SpicyLemonZest 2 hours ago | parent | prev [-]

I don't follow that argument at all. Many people who claim they're concerned about the end of the world think that the one sliver of hope we have is that the specific people in charge of modern AI research take existential concerns seriously. Even if you expect that won't be enough to save us, it could hardly help the situation to replace them with other people who are less sympathetic to and probably radicalized against existential concerns.

everyone 2 hours ago | parent | prev | next [-]

Any of this kinda talk these days is just part of the hype train for the LLM companies tulipomania pyramid scheme.

Afaik no-one that is actually working on AGI is anywhere close atm.

ACCount37 an hour ago | parent [-]

Even in the LLM dept: LLMs are the most general AI systems to date, and the performance only ever goes up.

Whether adding +5% per model release is enough to get a broadly superhuman system remains to be seen. But my take is that there's no such thing as "not working on AGI" in the frontier labs. Everything that's being put into modern frontier systems is AGI groundwork, one way or the other.

cevn an hour ago | parent [-]

What's 1.05 x 0? Even if you run it 1000 times, it's still 0.

ACCount37 41 minutes ago | parent [-]

Are you trying to say that the capability of modern LLMs is zero?

Because if so, I'm pretty sure any frontier LLM is better at evaluating AI capabilities than you are.

gnarlouse an hour ago | parent | prev | next [-]

Superintelligence Alignment conversations are a misdirect.

Let's talk about Billionaire Alignment, Economic alignment, Human alignment.

Classware should be M.A.D. -- in that it shouldnt even happen.

d_silin 3 hours ago | parent | prev | next [-]

"Recursive self-improvement" is in the same league as "perpetual motion".

What would be a way to recursively self-improve algorithms for matrix multiplication (foundations of machine learning and inference)?

crlang44 3 hours ago | parent | next [-]

It’s not advances on the underlying operation of matrix multiplication that have driven ai progress to date. It’s the layers above that; trying different neural architectures (transformers w/attention mechanisms), and also different data and training regimes (different ways of doing reinforcement learning) that are the main drivers of improved performance. Perpetual motion is a physical impossibility. Whereas Ai is already being used to improve the workflow of ai researchers, thus speeding up improvements in said research. It’s not hard to see that AI could well be spun up to continue to try new arrangements of the aforementioned levers that drive ai progress on its own.

switchbak 2 hours ago | parent | prev | next [-]

Presumably there's more efficient hardware foundations to perform these efficiently, and potential at the various abstraction layers for more efficiency. Obviously this is not unbounded - simple things would seem to have a physical limit to the potential improvement.
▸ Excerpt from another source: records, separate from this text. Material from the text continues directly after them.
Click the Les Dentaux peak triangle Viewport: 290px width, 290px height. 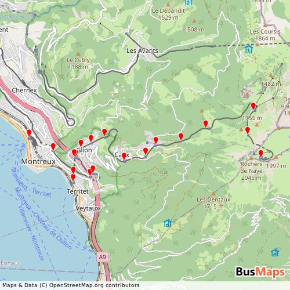pos(213,193)
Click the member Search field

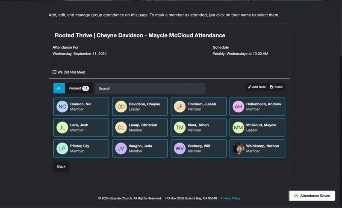[150, 89]
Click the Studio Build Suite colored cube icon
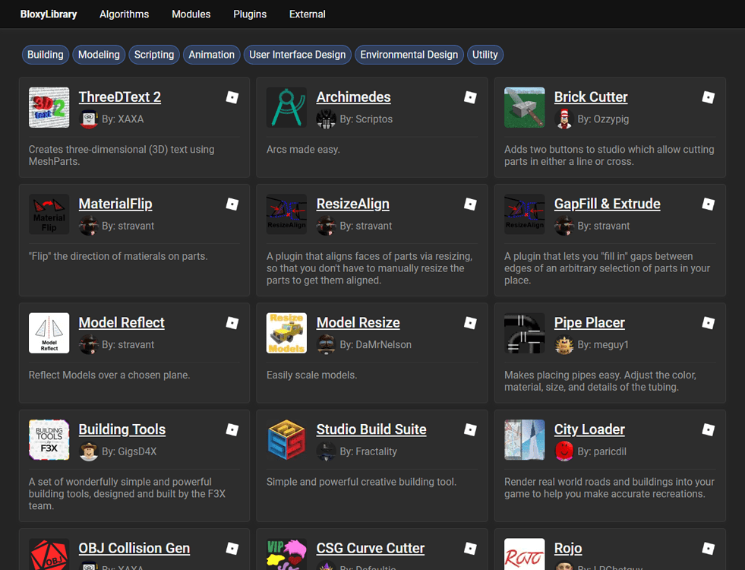The height and width of the screenshot is (570, 745). point(286,439)
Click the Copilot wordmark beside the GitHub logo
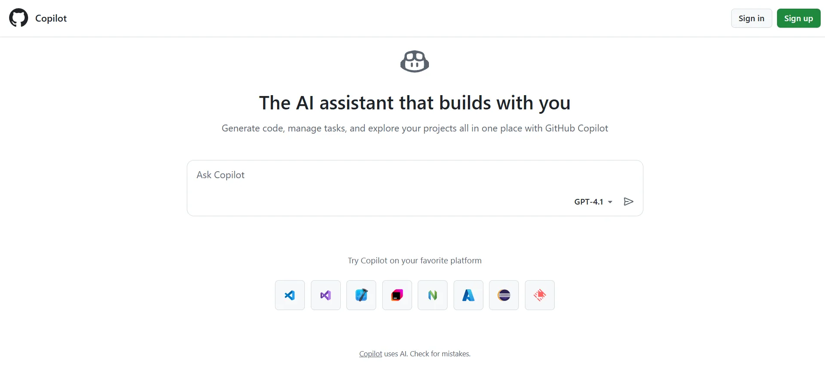Viewport: 825px width, 368px height. point(51,18)
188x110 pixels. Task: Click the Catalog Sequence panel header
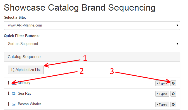click(92, 57)
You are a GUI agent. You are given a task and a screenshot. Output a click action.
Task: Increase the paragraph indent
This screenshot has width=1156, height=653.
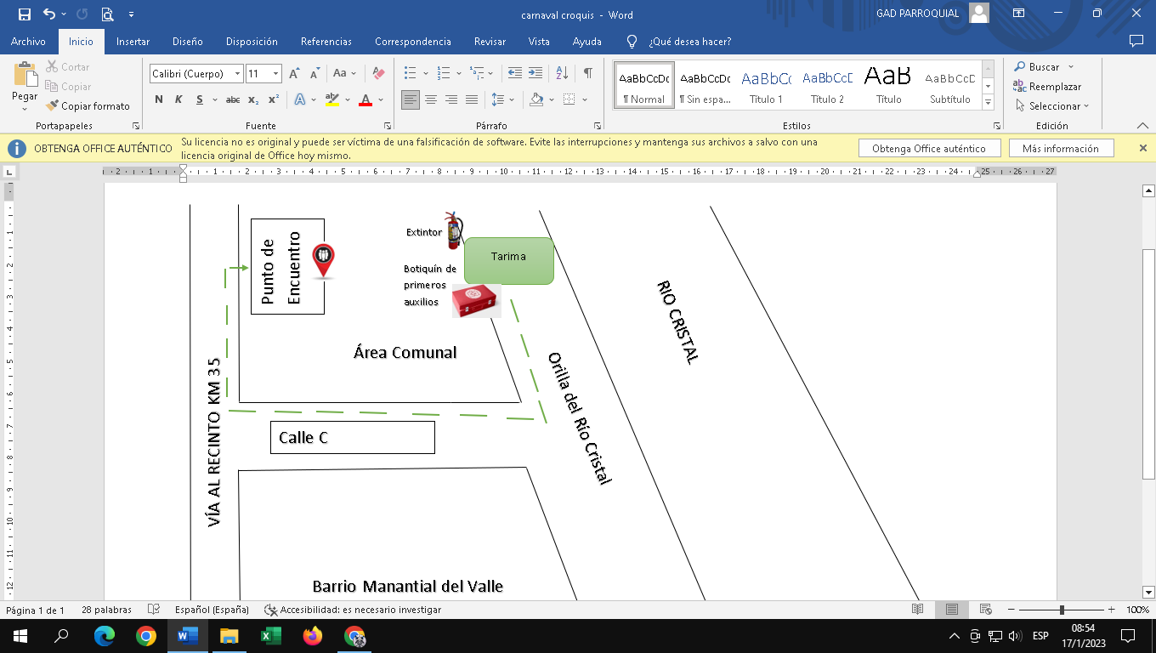(536, 74)
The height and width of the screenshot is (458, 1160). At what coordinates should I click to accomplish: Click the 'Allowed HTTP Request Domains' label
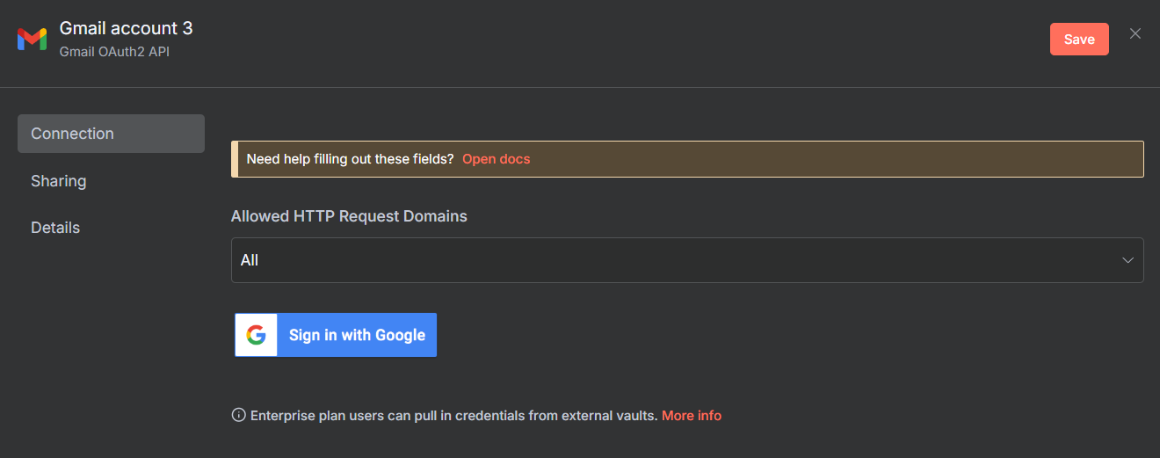click(349, 216)
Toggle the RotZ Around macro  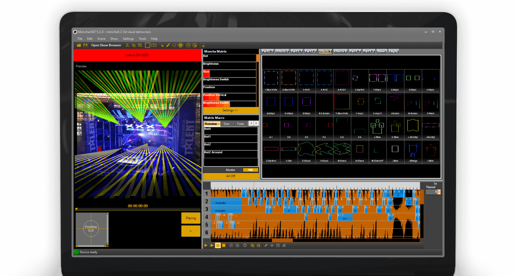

But if you think of the optimization space: different physical representations, different approaches (photo, quantum, etc), more parallelism - there's undoubtedly a lot of headroom even on the matrix multiplication side. I would imagine there's a lot left on the table when it comes to the abstractions we've built. Infinite? No, but lots of potential.

And what does a machine with a few orders of magnitude more power come up with? I'm not readily able to predict what something like that could create (maybe it's tapped out, but I doubt it).

It seems to come down to an article of faith (as referenced in the article) that there's a lot more potential to be extracted in our current exploitation paths. Which I think is probably reasonable.

Heck, even if a theoretical machine tops out at 3-5 orders of magnitude faster/more complex, I'm sure that could do some amazing things that look like magic to us.

liuliu 2 hours ago | parent | prev [-]

I actually agree. At some point, a RSI system has to interact with real-world, and that imposes serialization constraints. It is harder to know how much that slow-down would be and how much speed-up we will get before that. But a RSI cannot simply be a exponential growth forever.

usernametaken29 2 hours ago | parent | prev [-]

Your assumption that minds come in all shapes and sizes is wrong. Read up on embodied cognition. If anything at all, AI are true aliens, unlike known minds.